■ **What you will do**: Retype every line of the listing below word for word, leaving out the pictures.

Entries giving target coordinates:
-----

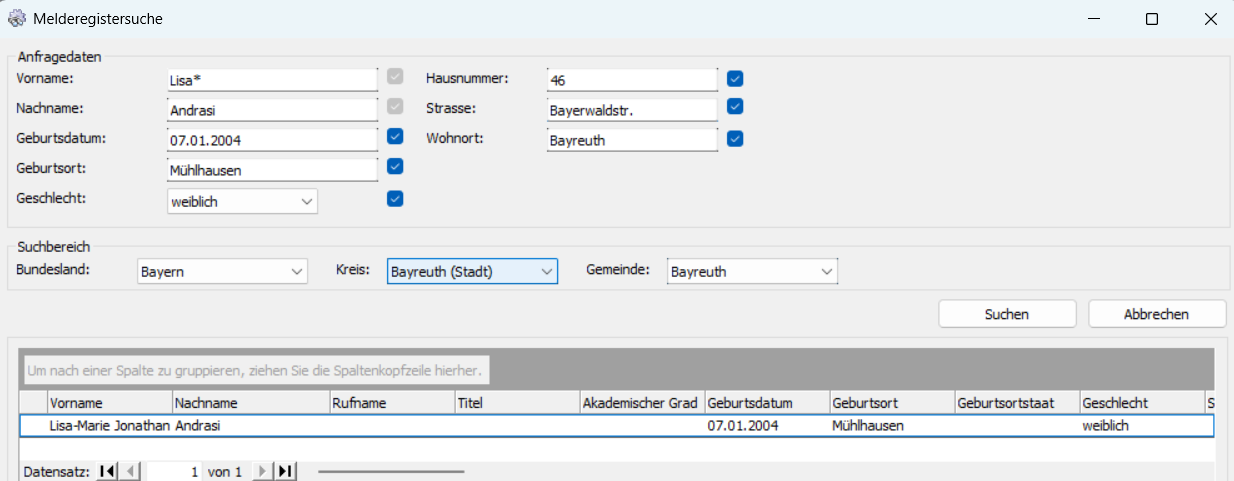This screenshot has width=1234, height=481.
Task: Click the Melderegistersuche gear icon in title bar
Action: 17,19
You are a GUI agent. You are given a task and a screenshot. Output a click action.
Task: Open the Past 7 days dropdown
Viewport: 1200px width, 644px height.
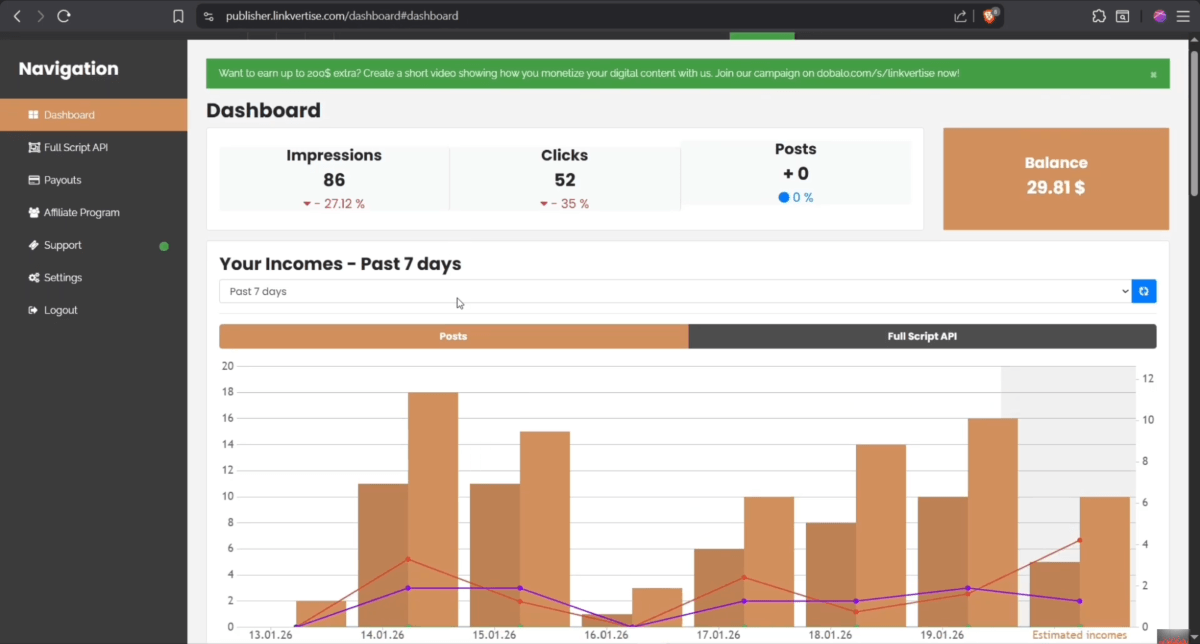[x=674, y=292]
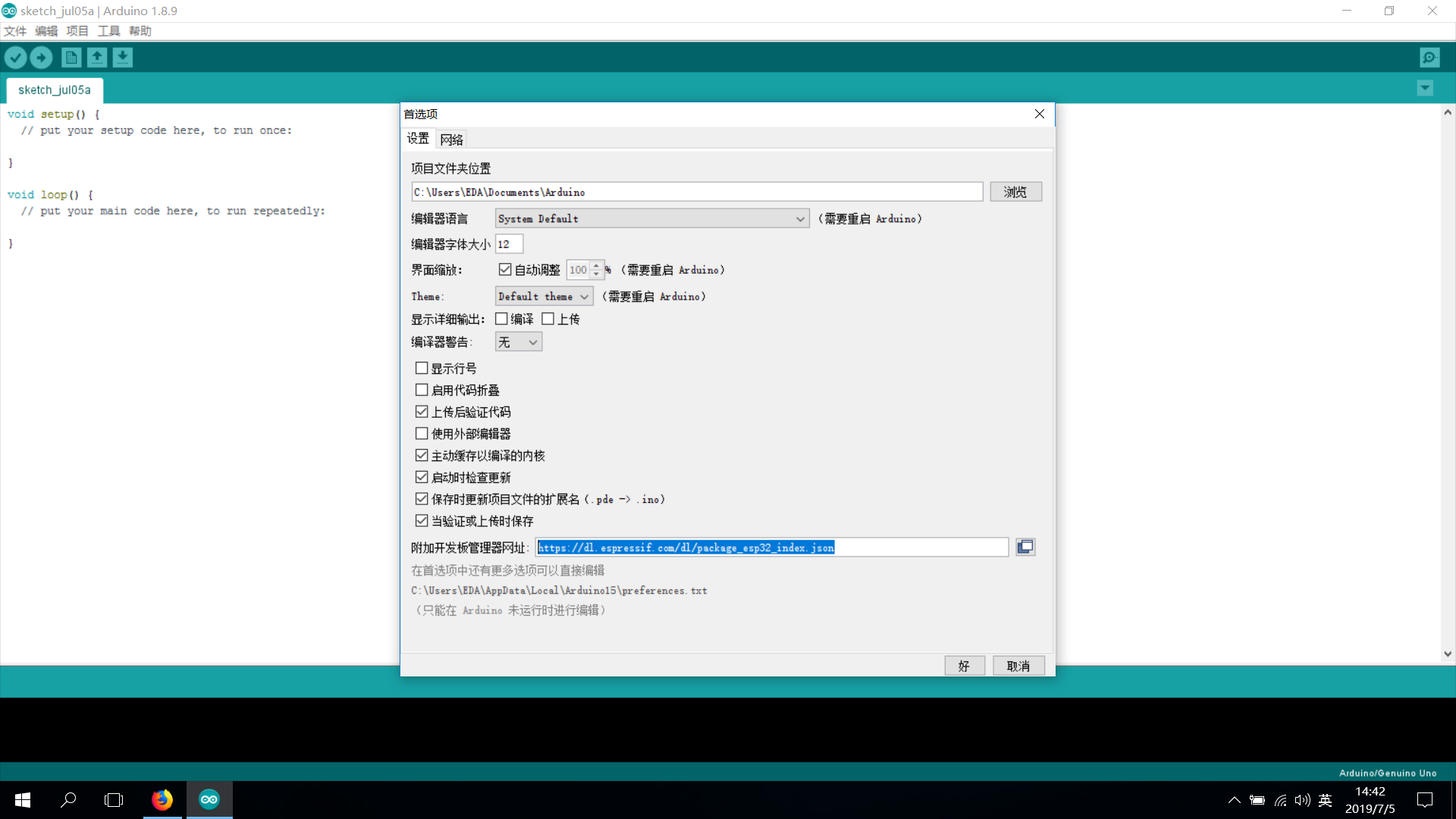
Task: Click the New sketch file icon
Action: [71, 58]
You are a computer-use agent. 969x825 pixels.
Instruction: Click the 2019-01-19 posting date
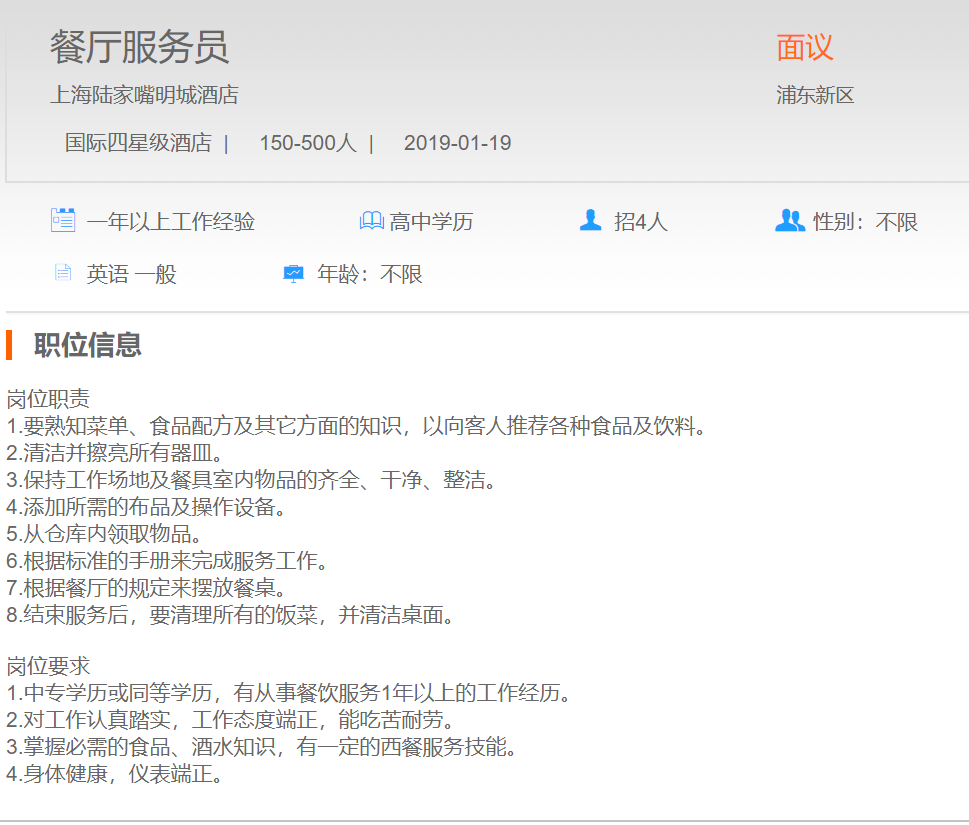click(457, 143)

-----

■ **Task result**:
This screenshot has width=1234, height=481.
Task: Click the Melderegistersuche gear icon in title bar
Action: 17,19
You are a GUI agent. You are given a task and a screenshot. Output a click action.
Task: Open the Past 7 days dropdown
Viewport: 1200px width, 644px height.
[x=674, y=292]
Task: Click the New sketch file icon
Action: [71, 58]
You are a computer-use agent. 969x825 pixels.
Instruction: Click the 2019-01-19 posting date
click(457, 143)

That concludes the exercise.